Hi @ptrblck , I have a question about using a recorded training graph. If I record the training process of model_0 to build a CUDA graph, can I reuse the same graph to train model_1?
From my understanding, the graph seems to record the memory addresses associated with model_0, so during replay, it always references those specific addresses. To train model_1, would I need to copy model_1 to the same GPU memory address used by model_0 for the graph to work? Is this understanding correct?
No, as your explanation about the captured memory addresses is correct.

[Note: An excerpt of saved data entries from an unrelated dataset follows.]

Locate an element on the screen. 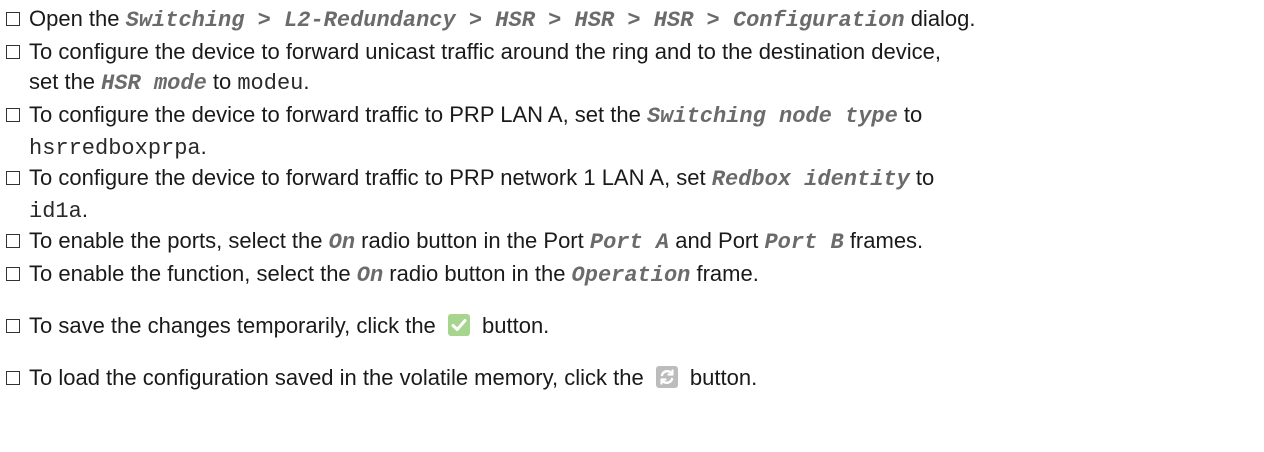 Image resolution: width=1264 pixels, height=452 pixels. value-id1a: id1a is located at coordinates (56, 212).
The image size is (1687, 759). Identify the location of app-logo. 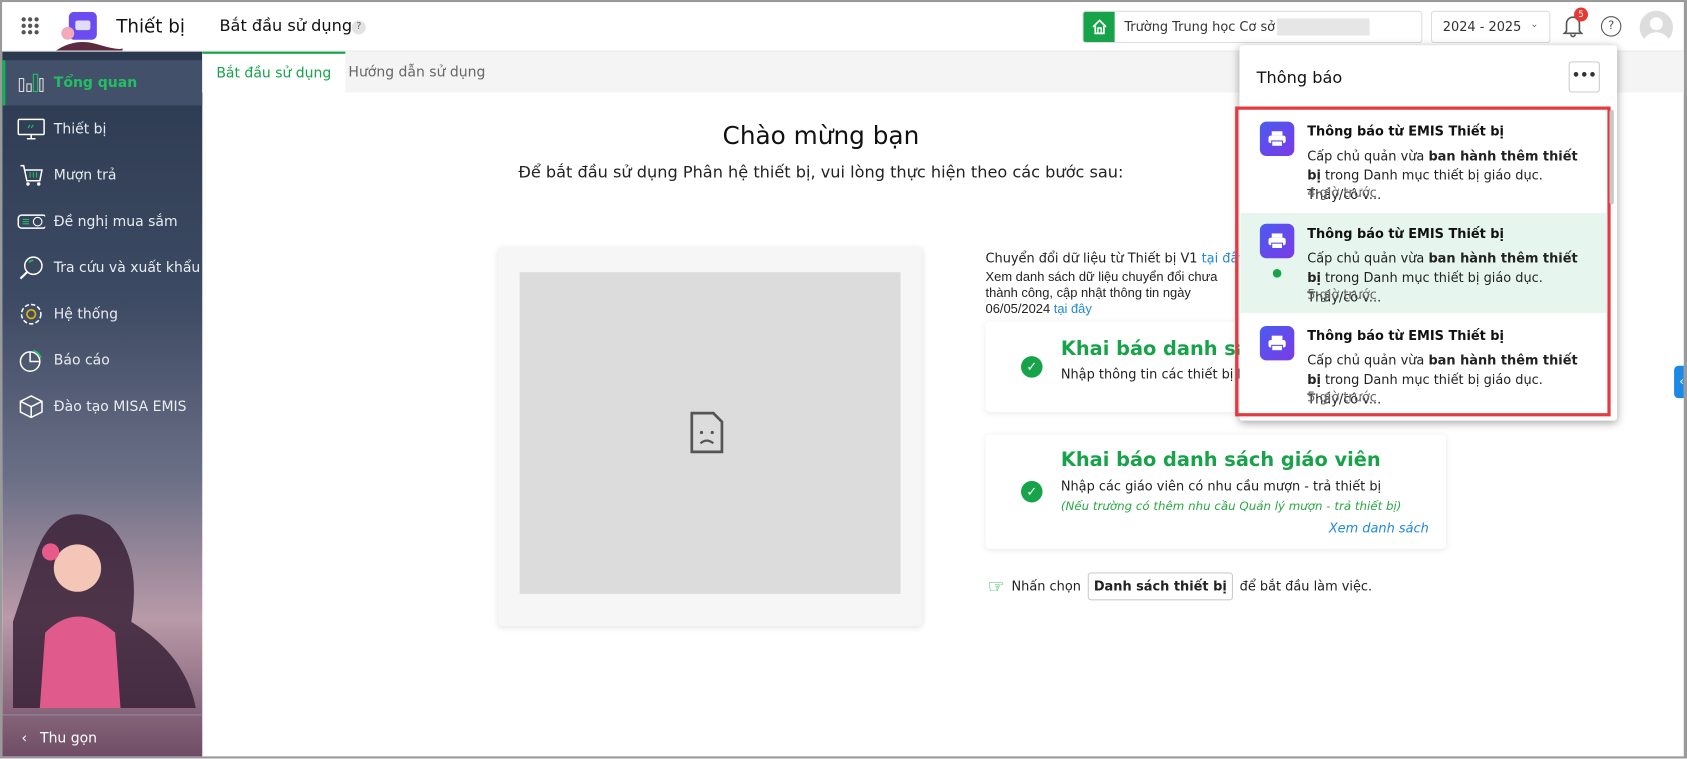
(89, 31).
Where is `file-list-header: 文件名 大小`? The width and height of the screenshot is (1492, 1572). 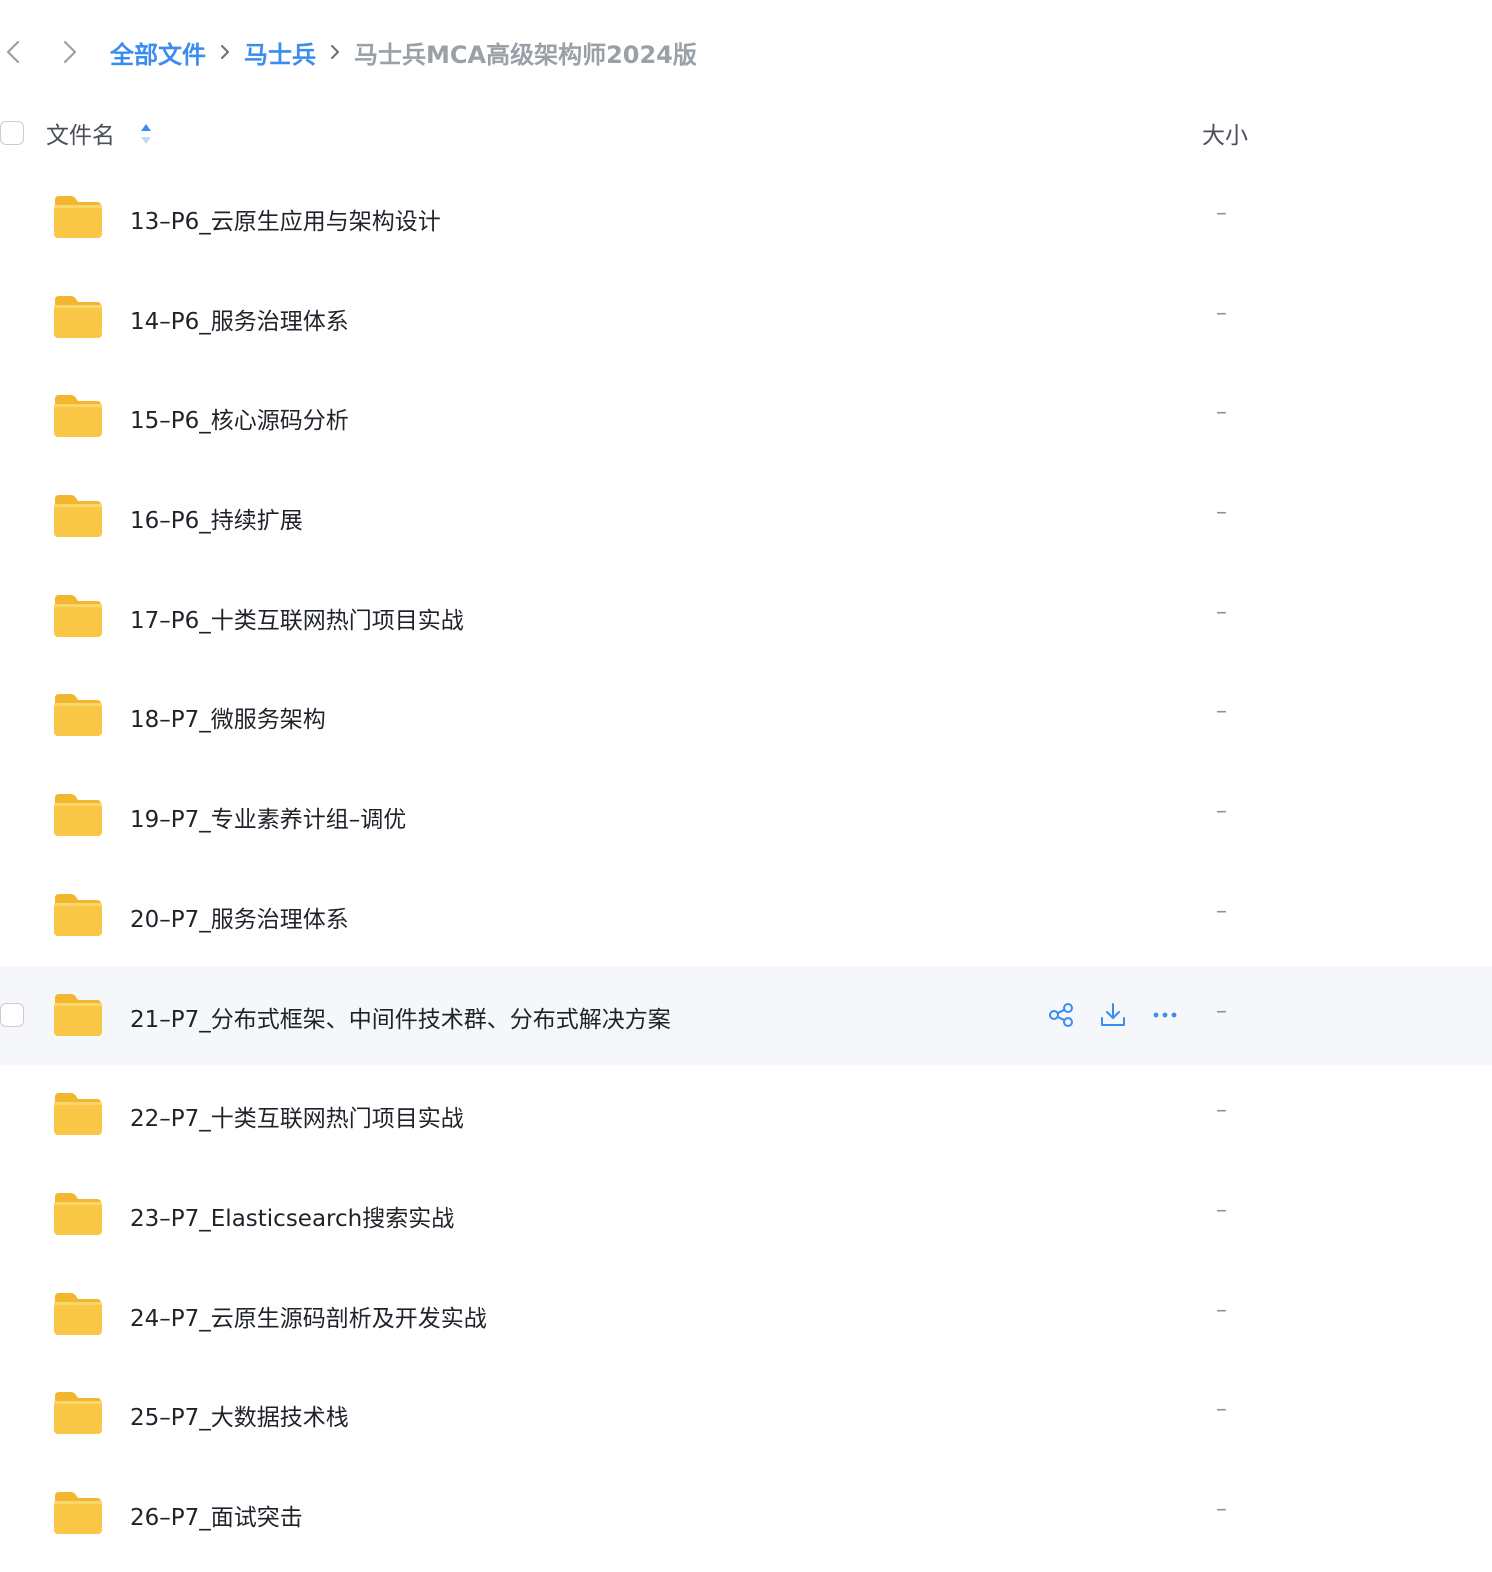 file-list-header: 文件名 大小 is located at coordinates (746, 133).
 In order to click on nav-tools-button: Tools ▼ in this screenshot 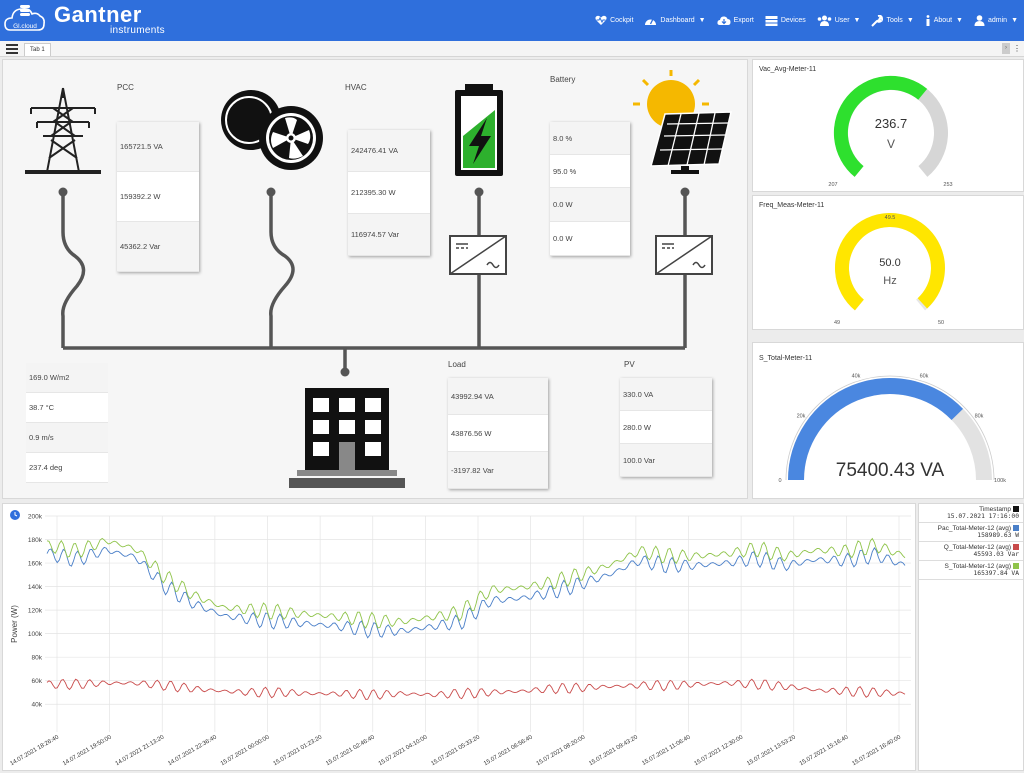, I will do `click(892, 20)`.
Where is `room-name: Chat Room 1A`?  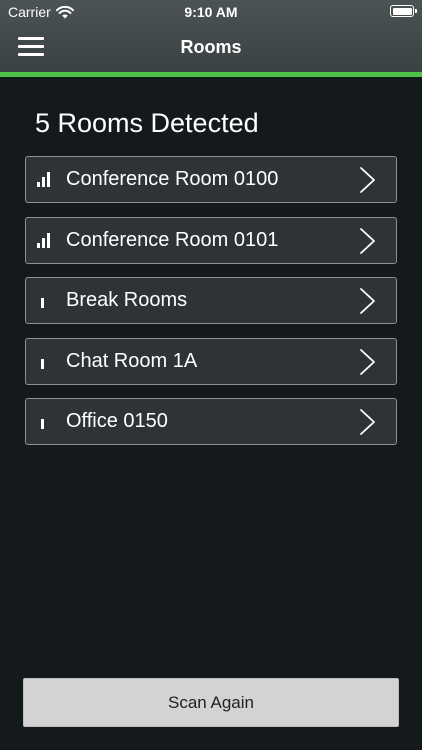
room-name: Chat Room 1A is located at coordinates (132, 360).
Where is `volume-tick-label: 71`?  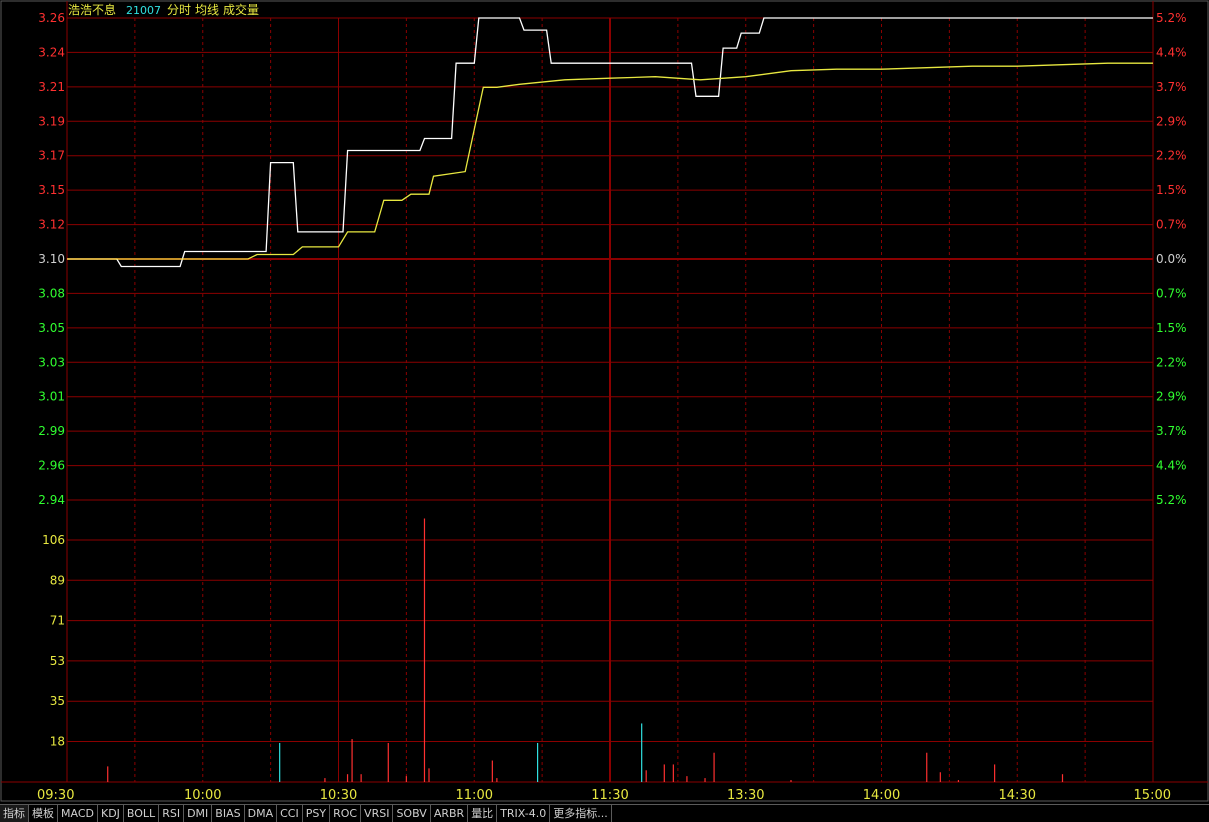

Replaying the graph will use the same operations and the same memory locations pointing to model_0.
A safe option would be to delete model_0 including its capture and to recapture model_1. However, you could also try to experiment with inplace copies (via tensor.copy_) to copy all parameters from model_1 into model_0 (I haven’t tried it and don’t know if I’m missing any obvious limitation).
Thanks, I forgot to mention that model_0 and model_1 share the same architecture, the only difference is their weights. Currently, I am training 4096 identical models, each with different weights. Since each model is relatively small (just a few hundred parameters), I believe reusing the graph could significantly improve performance, as capturing graphs for 4096 models might cause a lot of overhead.
My initial thought was to reuse the GPU address by creating a new model in the captured memory location, then after training copy it elsewhere, and then load the next model to repeat the process. However, if this approach isn’t feasible, I will explore the idea of copying tensors as you suggested.